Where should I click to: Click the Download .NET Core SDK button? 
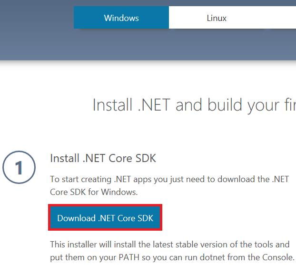coord(105,217)
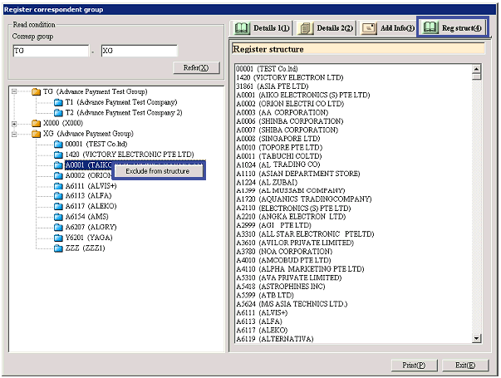
Task: Choose Exclude from structure in context menu
Action: pyautogui.click(x=157, y=171)
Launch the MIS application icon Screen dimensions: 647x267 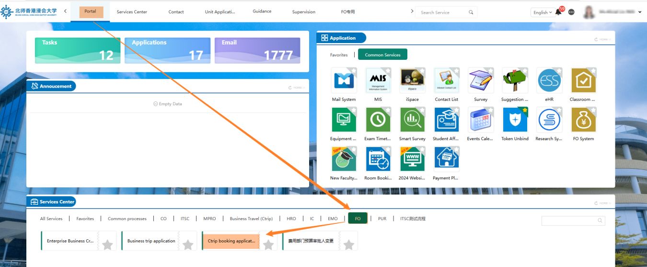[x=378, y=80]
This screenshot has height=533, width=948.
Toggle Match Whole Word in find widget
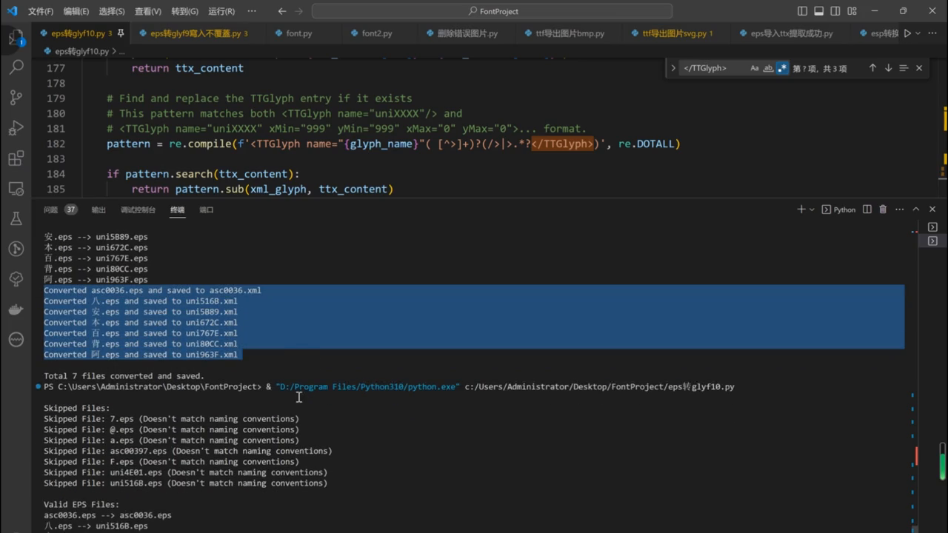tap(768, 68)
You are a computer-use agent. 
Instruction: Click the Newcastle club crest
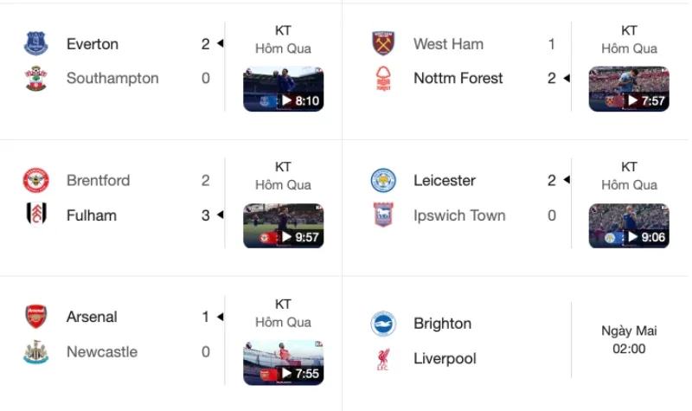click(x=35, y=352)
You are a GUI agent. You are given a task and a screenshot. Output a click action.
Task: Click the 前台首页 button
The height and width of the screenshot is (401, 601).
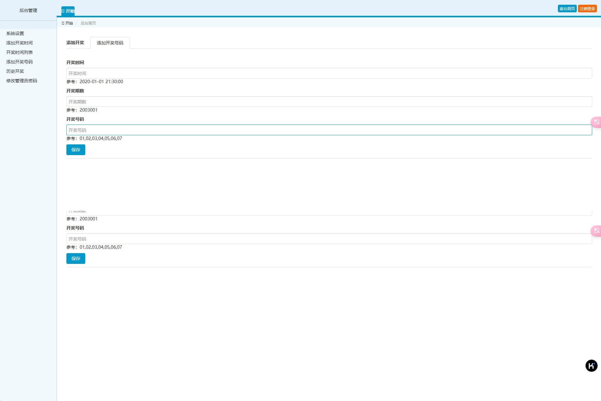click(x=567, y=9)
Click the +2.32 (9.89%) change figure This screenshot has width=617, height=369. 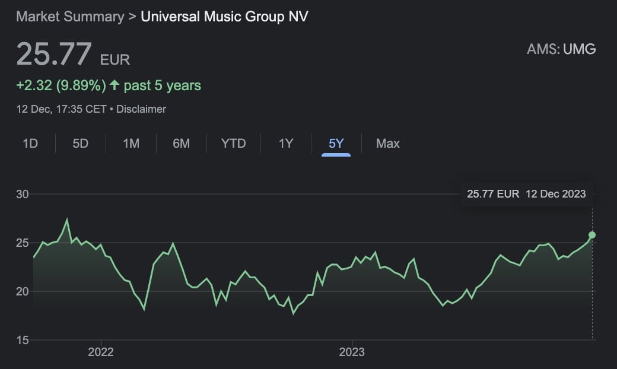point(61,85)
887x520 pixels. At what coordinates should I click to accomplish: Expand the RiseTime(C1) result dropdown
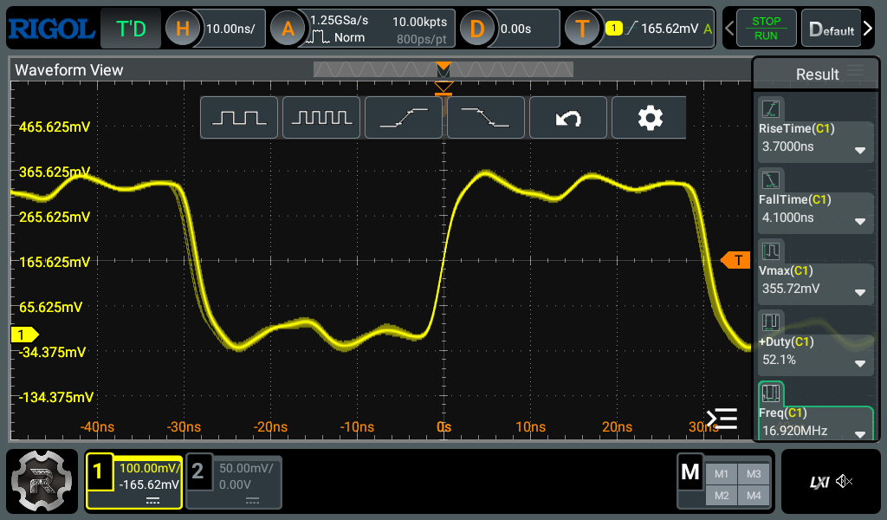point(860,151)
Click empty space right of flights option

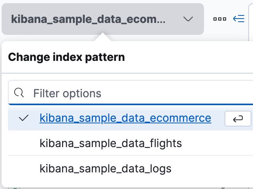217,143
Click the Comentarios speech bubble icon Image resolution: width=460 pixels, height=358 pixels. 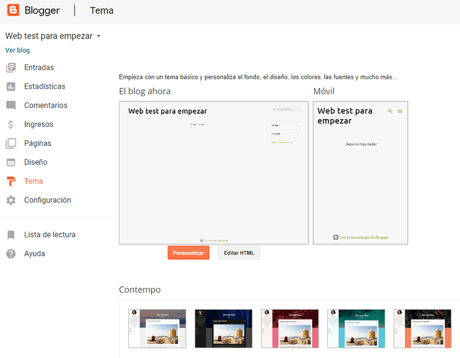click(x=11, y=106)
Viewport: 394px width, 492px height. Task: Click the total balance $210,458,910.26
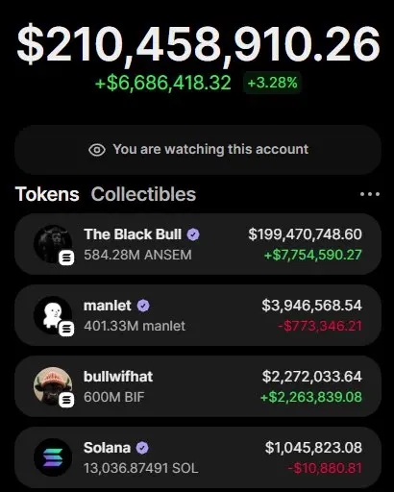[x=199, y=44]
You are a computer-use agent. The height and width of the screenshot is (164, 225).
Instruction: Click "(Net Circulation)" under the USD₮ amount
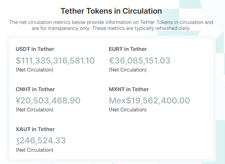[x=34, y=70]
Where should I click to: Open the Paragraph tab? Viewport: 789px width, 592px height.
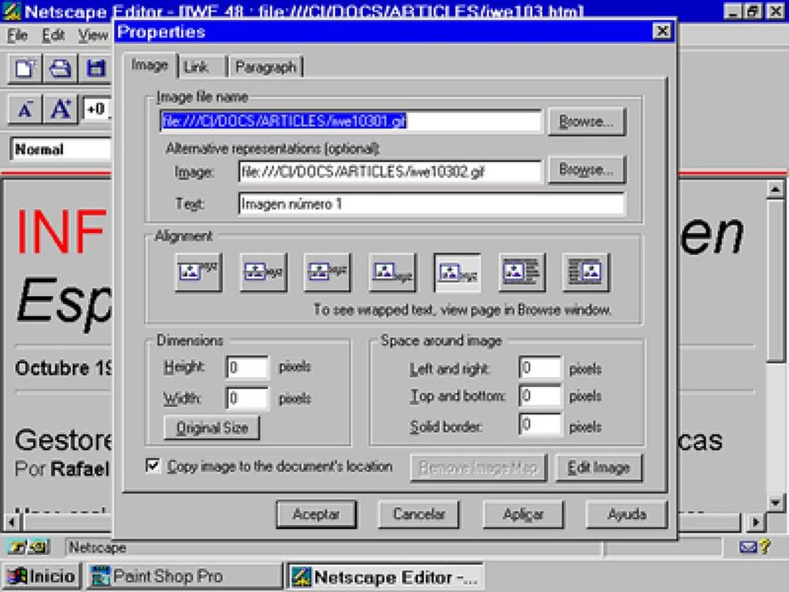(266, 67)
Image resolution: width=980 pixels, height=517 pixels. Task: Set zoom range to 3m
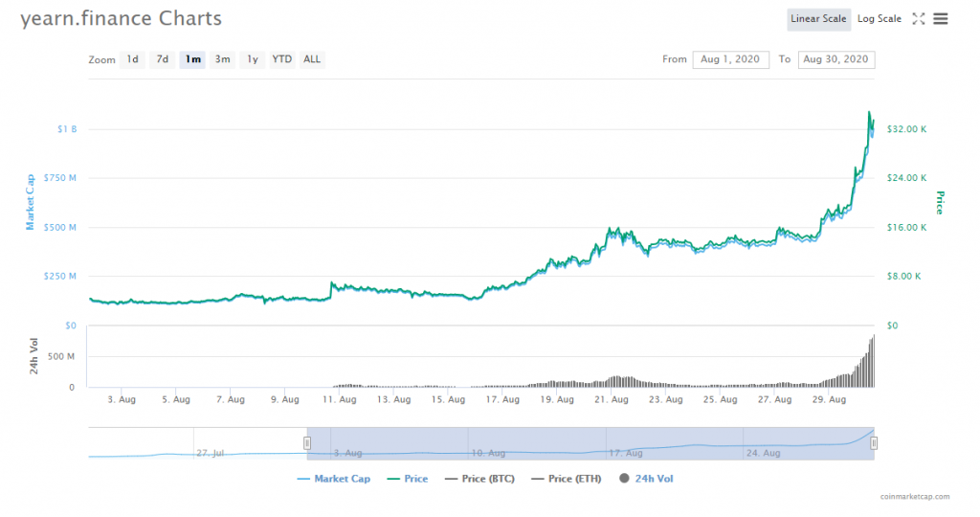[222, 59]
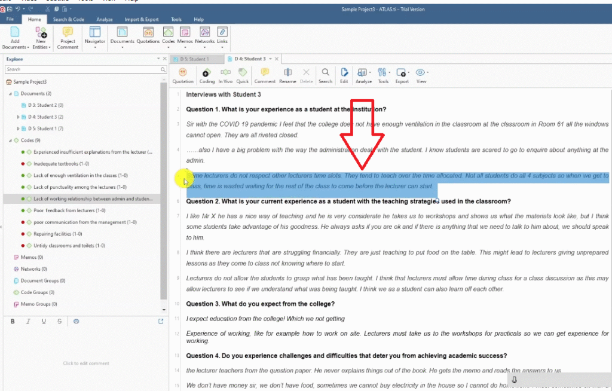The image size is (612, 391).
Task: Expand the D 4: Student 3 tree node
Action: point(18,117)
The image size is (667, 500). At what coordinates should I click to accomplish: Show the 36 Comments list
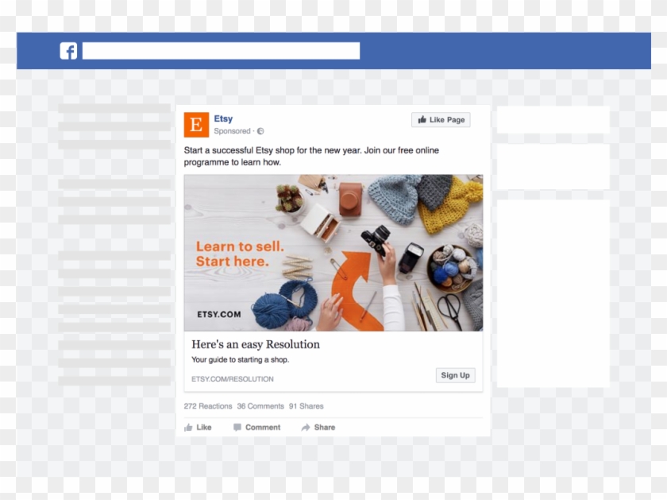[x=260, y=406]
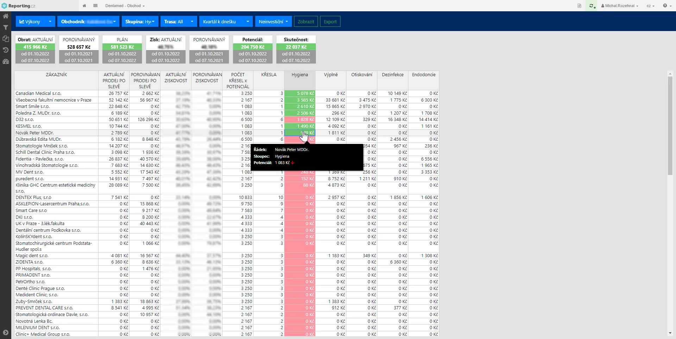Open the history icon in sidebar
Image resolution: width=676 pixels, height=339 pixels.
(x=6, y=50)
☆ ☆ ☆ ☆ ☆ ☆ ☆
=== To do ===
In the records above, find every line containing the word "agent" and show it.

=== Expected answer ===
You are a computer-use agent. 
You are a GUI agent. You are given a task and a screenshot. Output a click action.
You are a computer-use agent. The height and width of the screenshot is (164, 225).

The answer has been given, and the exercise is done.